Keep in mind that "score on a reading test" and "reading skills" are not the same things. For instance, one would be significantly improved by spending valuable class time teaching students tricks about how to succeed on the standardized reading test. It's similar to the incentives you'd get by determining salary by LOC - even if LOC correlates with performance, basing pay on it encourages all kinds of nonsense that doesn't actually benefit anyone.

So in that context, we have a metric that very loosely correlates with this clearly flawed marker of success. And we're supposed to spend ungodly sums of money implementing this strategy? Come on.

Conversely, if a stupid metric such as student/principal opinion were used, I'd focus on jokes and friendliness over education.

Well, they do propose to use student and principal evaluations..

yummyfajitas · on Jan 28, 2013

Keep in mind that "score on a reading test" and "reading skills" are not the same things.

True. Score on a reading test might be lower than actual reading skills due to a lack of test taking skills.

Then again, I can't think of any measurable quantity more highly correlated with reading skills than scoring high on a reading test. Do you have evidence that "principal's opinion of teacher" is better?

...we have a metric that very loosely correlates...

You are confused. GR shows that year on year correlations are weak (0.3), not that correlation between reading test and reading skills are weak.

You are correct that a certain nonzero amount of teaching test skills will be effective at improving scores. I see no reason to believe this amount will be large - do you?

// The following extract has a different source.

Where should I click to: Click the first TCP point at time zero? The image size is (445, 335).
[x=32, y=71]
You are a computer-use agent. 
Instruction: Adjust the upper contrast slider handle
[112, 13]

Again, standardized tests are not the only gameable metric. Principal/student opinion is as well. Why do you believe they are less gameable and more accurate than directly measuring student ability?

streptomycin · on Jan 28, 2013

It's not that I think this is the only flawed metric or that there are other methods that are quantifiably better. It's that we've spent ridiculous sums of time and money on this complicated new metric, despite some pretty clear arguments against it, and we still are very far away from actually proving that it is better than the status quo, even if that status quo obviously falls somewhat short of perfection.

It's like.. how much money and effort do you think is worthwhile to spend on something with such uncertain prospects? There are tons of great grant proposals to funding agencies which are rejected. Maybe we would be better off funding some of those. Opportunity costs exist, and it seems like undue sums of money are being wasted on this stuff.